[LISTED RECORDS]

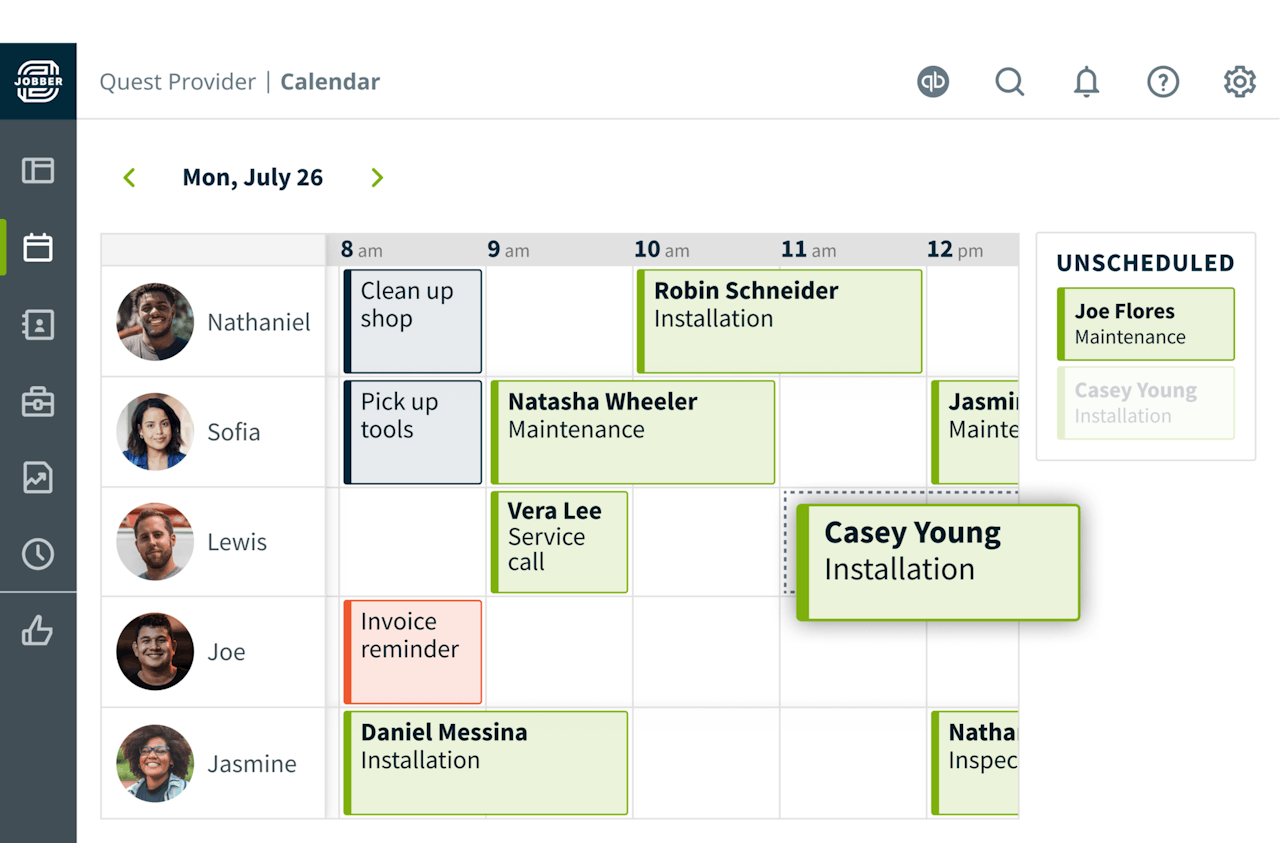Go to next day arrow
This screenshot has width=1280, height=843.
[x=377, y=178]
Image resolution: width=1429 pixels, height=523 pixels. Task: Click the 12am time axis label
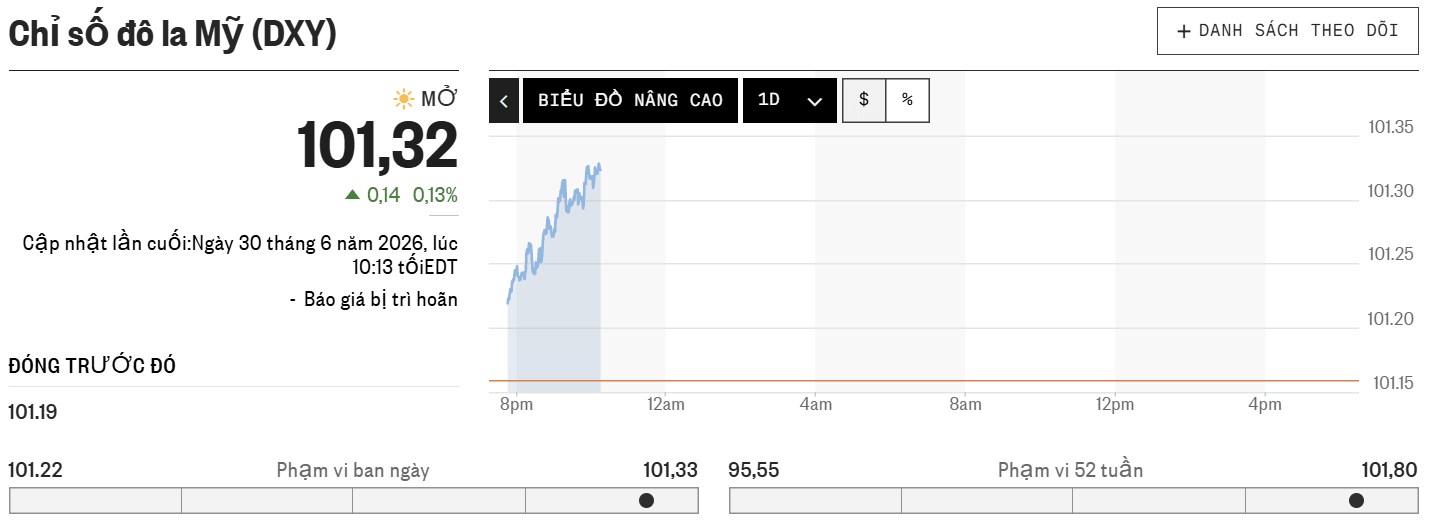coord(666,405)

[/LISTED RECORDS]

WHAT IS REQUIRED: The lines to copy run from the one with "Image resolution: width=1429" through the end of the material. Write them out exactly, leaving out the pictures.

ANSWER BELOW:
Image resolution: width=1429 pixels, height=523 pixels. Task: Click the 12am time axis label
coord(666,405)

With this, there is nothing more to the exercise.